In the same period Canada spent just over $36 million on Giant, where full remediation work does not even begin until 2020.
Giant, like Tundra, was owned by Royal Oak when the company collapsed and the site became an unwanted federal problem. The full bill for Giant’s clean-up and maintenance – a program of indefinite, certainly decades-long duration – is expected to reach $1 billion in today’s money.
Job opportunities
In total, since 2005, publicly available records state the federal government has spent $810 million on assessment and remediation of contaminated sites in the NWT. (Spending began before 2005 but it is the earliest point to which continuous financial records are readily available,)

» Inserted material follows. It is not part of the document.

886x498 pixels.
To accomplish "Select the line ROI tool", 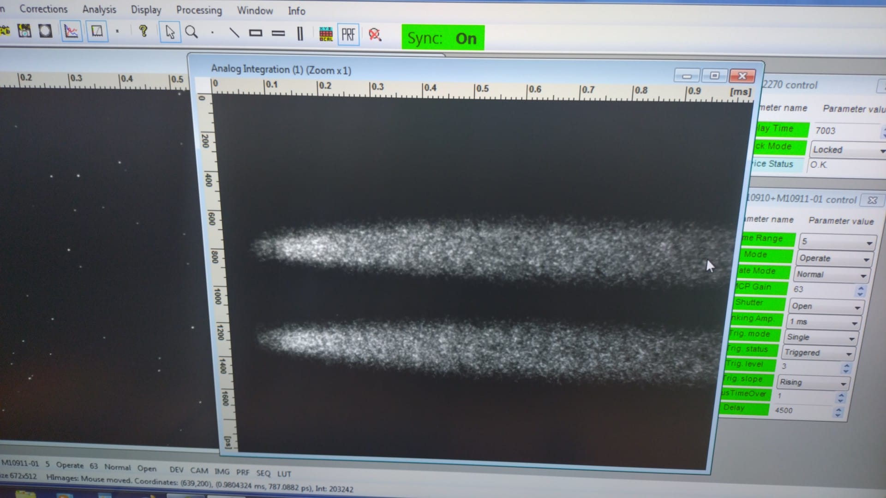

That figure does not include costs associated with care and maintenance or monitoring, which – while almost always considerably smaller than the bill for remediation – remain significant.

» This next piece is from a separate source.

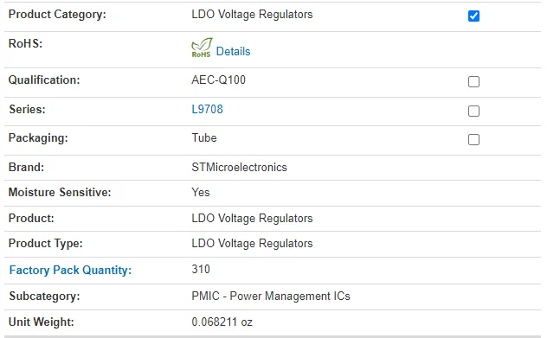
Task: Click the green RoHS leaf icon
Action: coord(202,48)
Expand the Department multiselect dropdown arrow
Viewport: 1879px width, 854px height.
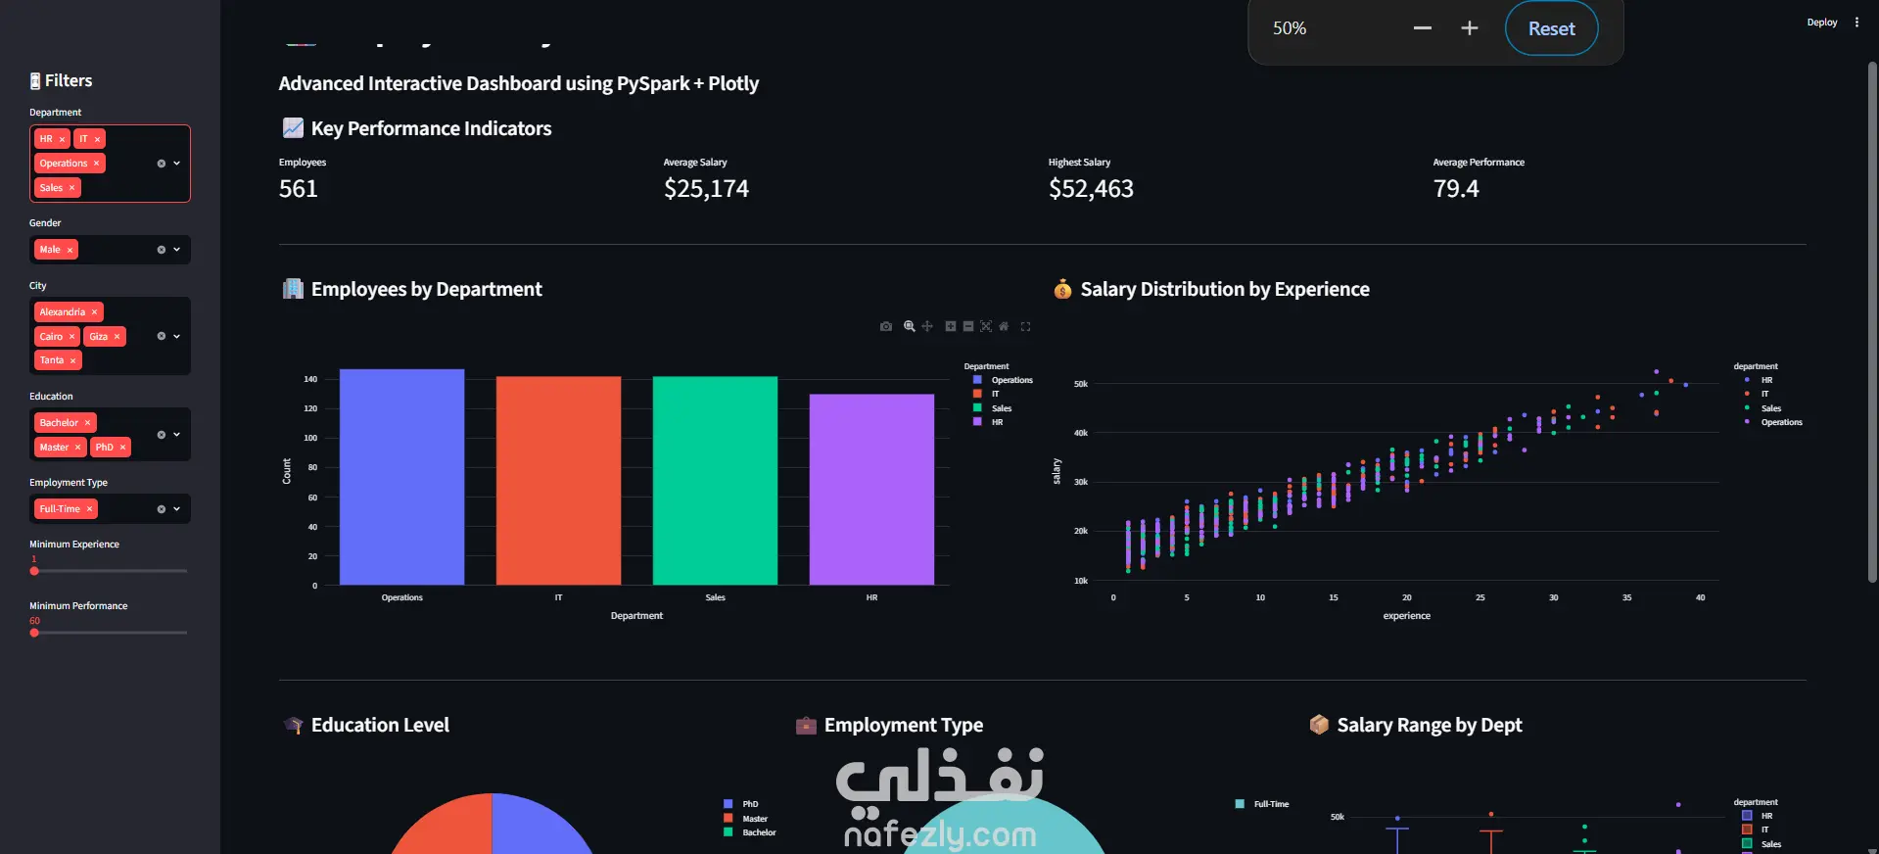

By comparison, the Northwest Territories received roughly $1.3 billion in guaranteed federal financial support in 2017-18. Work remediating the territory’s contaminated sites since 2005 therefore equates to around two-thirds of a year’s modern federal funding.
Looked at another way, the $810 million required over 13 years to protect people and the environment from unregulated past actions is more than the entire price tag of the Mackenzie Valley Highway (for which the territory remains about half a billion dollars short), and would meet more than half the cost of connecting the NWT to the southern grid.
For that money, 24 sites like Tundra are now fully remediated, but dozens more remain either partly cleaned up or barely touched.
Records for 2017-18 mention 472 of the NWT’s contaminated sites in some shape or form.
Of those, 47 had simply been identified as warranting attention; 215 had been submitted for historical review, whereby all archived information about the site is brought together; 34 were undergoing some form of testing; 99 were being classified or reclassified according to their level of contamination; 47 were awaiting the development of a plan to clean them up; eight were actively receiving remediation work; and 12 were ready for final sampling and reporting.
The one advantage of this legacy is employment, as jobs in mining and heavy industry are replaced by jobs undoing their damage.
A graphic presented to Yellowknife city councillors by Giant Mine’s remediation team, and subsequently shared online by Councillor Adrian Bell, shows 300 or more full-time jobs are expected to be created by the project for a period of several years in the early 2020s. Giant’s remediation has more than once been characterized by local politicians as equivalent to a small mine opening.
Alive to this benefit, the federal government included the following line in Minister LeBlanc’s Tundra Mine statement: “This project provided important training opportunities for local community members that enabled them to participate in the local economy and manage their land.”
With tens of contaminated sites still to be addressed, that training may prove useful for decades to come.